(GIVEN DATA Opens)

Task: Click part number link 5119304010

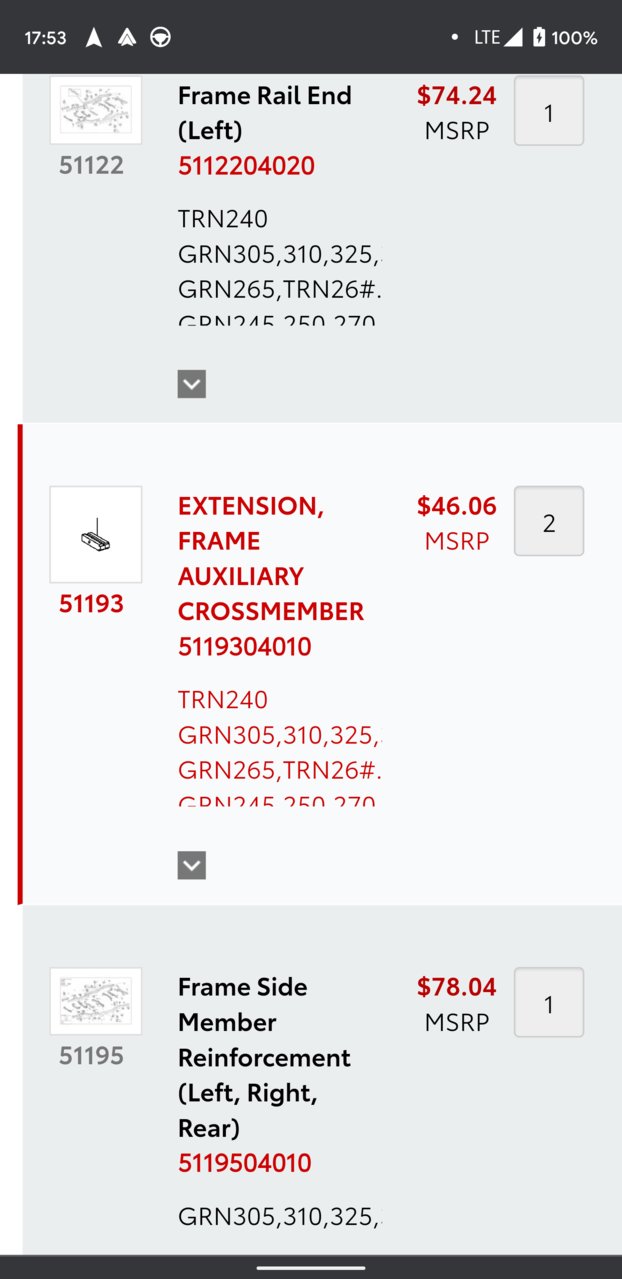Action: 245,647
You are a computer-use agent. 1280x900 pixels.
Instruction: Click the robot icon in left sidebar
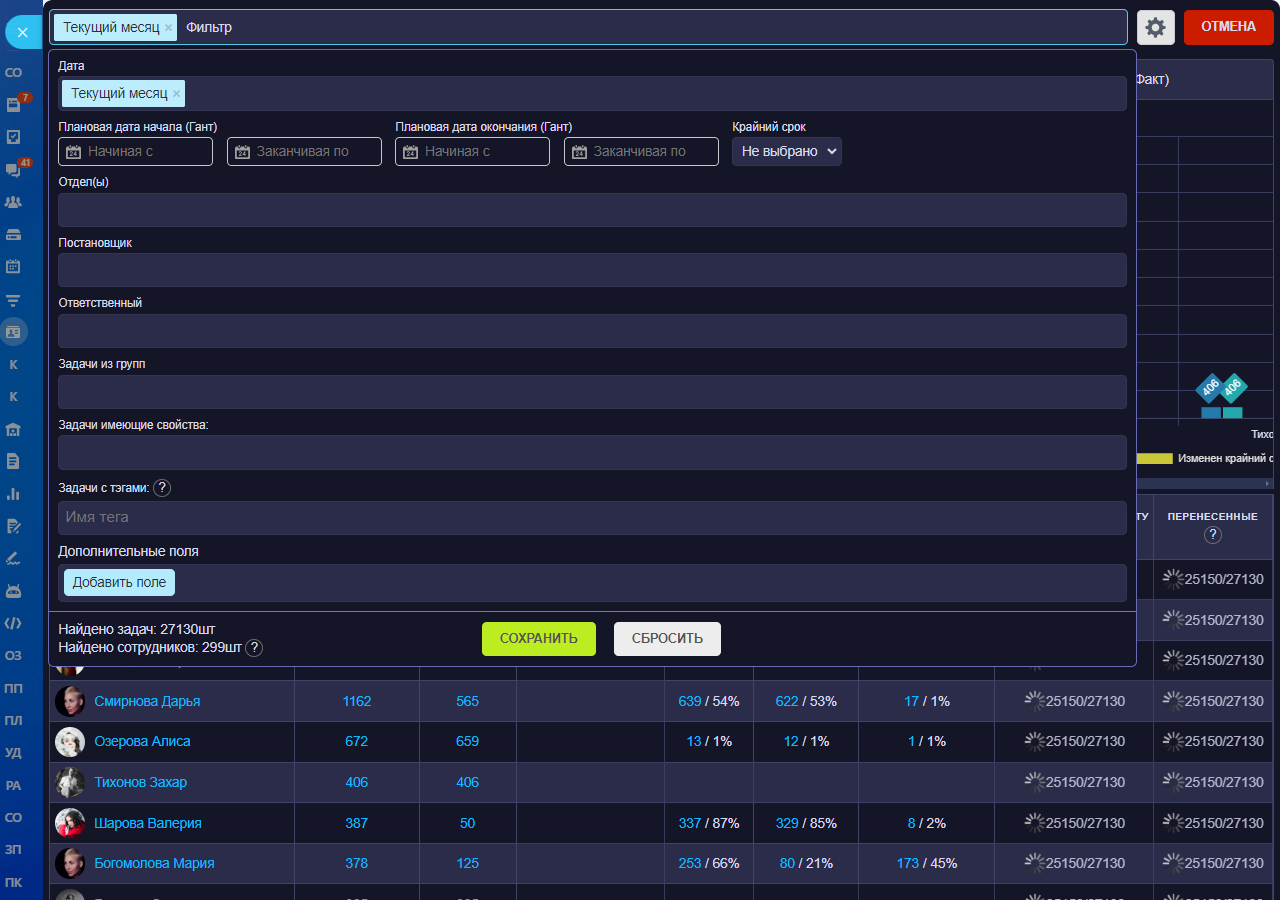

(GIVEN DATA Closes)
(GIVEN DATA Opens)

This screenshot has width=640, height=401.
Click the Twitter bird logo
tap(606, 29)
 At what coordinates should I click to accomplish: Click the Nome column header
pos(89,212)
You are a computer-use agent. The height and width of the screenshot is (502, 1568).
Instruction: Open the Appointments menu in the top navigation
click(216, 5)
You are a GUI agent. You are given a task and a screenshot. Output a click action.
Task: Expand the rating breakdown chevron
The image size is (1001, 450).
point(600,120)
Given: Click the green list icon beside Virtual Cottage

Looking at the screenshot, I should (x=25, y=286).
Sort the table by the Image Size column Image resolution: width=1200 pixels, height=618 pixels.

(GIVEN DATA Closes)

WORK TO COMPLETE: What you give back must be the stretch above, starting at the line with "You are a GUI" and ending at the line with "Sort the table", copied exactly.

SOLUTION TO THIS PROBLEM:
You are a GUI agent. You are given a task and a screenshot. Output a click action.
Task: Expand the rating breakdown chevron
The image size is (1001, 450).
point(600,120)
Given: Click the green list icon beside Virtual Cottage

Looking at the screenshot, I should (x=25, y=286).
Sort the table by the Image Size column Image resolution: width=1200 pixels, height=618 pixels.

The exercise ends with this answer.